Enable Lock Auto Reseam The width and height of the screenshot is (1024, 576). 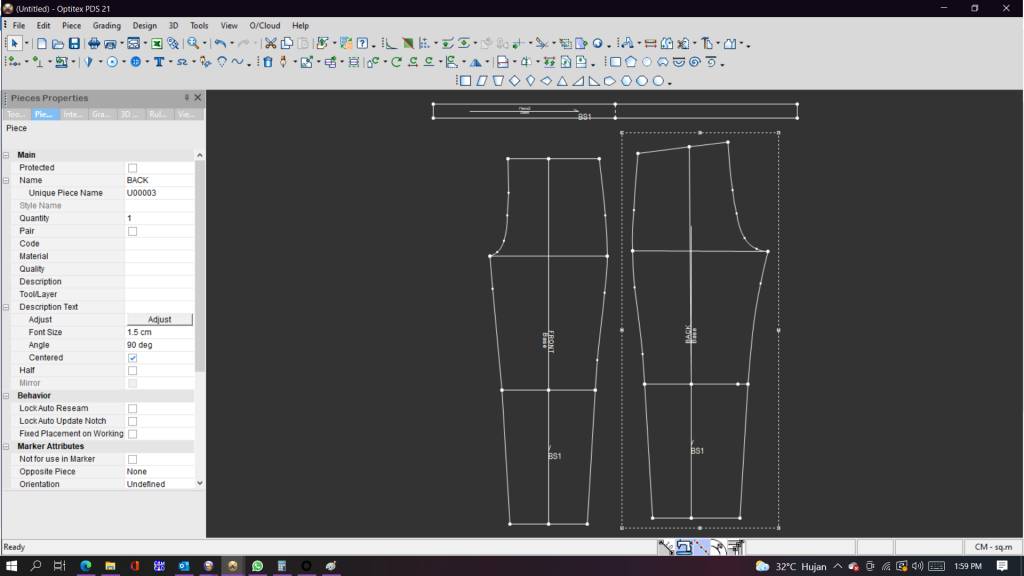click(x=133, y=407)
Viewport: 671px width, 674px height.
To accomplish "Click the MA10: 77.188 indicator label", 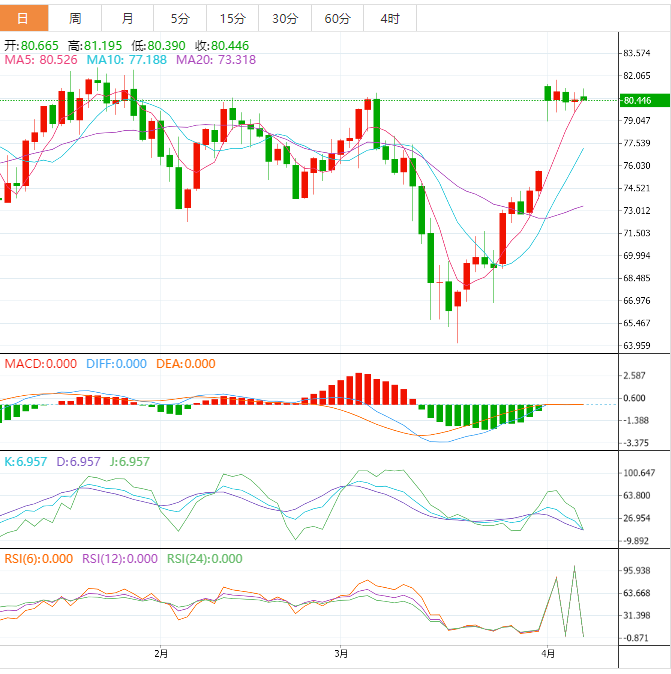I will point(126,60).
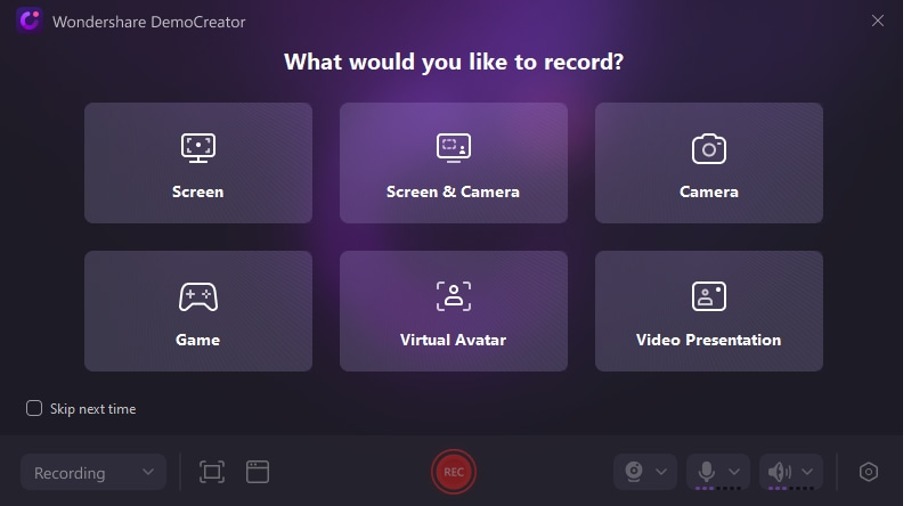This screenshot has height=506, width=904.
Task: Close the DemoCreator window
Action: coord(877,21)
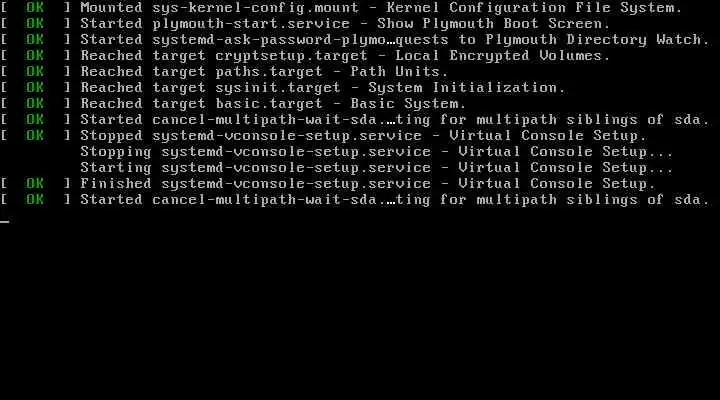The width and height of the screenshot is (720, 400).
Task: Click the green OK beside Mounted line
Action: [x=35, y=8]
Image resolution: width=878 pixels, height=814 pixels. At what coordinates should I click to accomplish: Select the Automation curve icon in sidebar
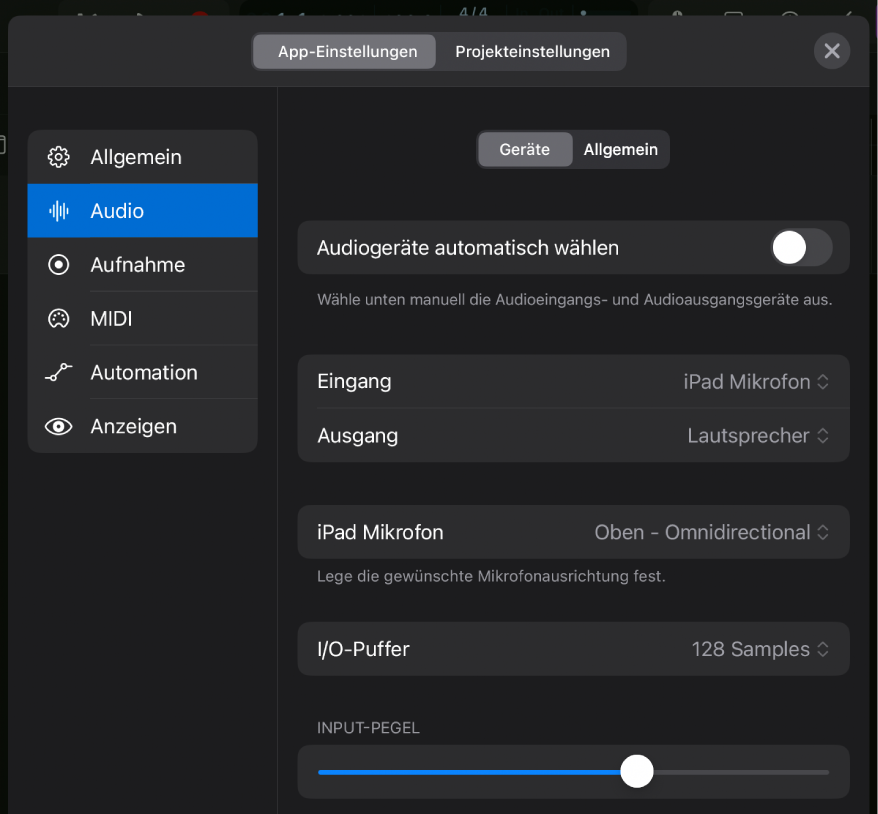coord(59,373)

[Exercise]
Both ends included, copy the lines from the one holding "Image resolution: width=878" to the last line of the entries exactly, with all pictures left out.

[The completed task]
Image resolution: width=878 pixels, height=814 pixels. At what coordinates should I click to accomplish: Select the Automation curve icon in sidebar
coord(59,373)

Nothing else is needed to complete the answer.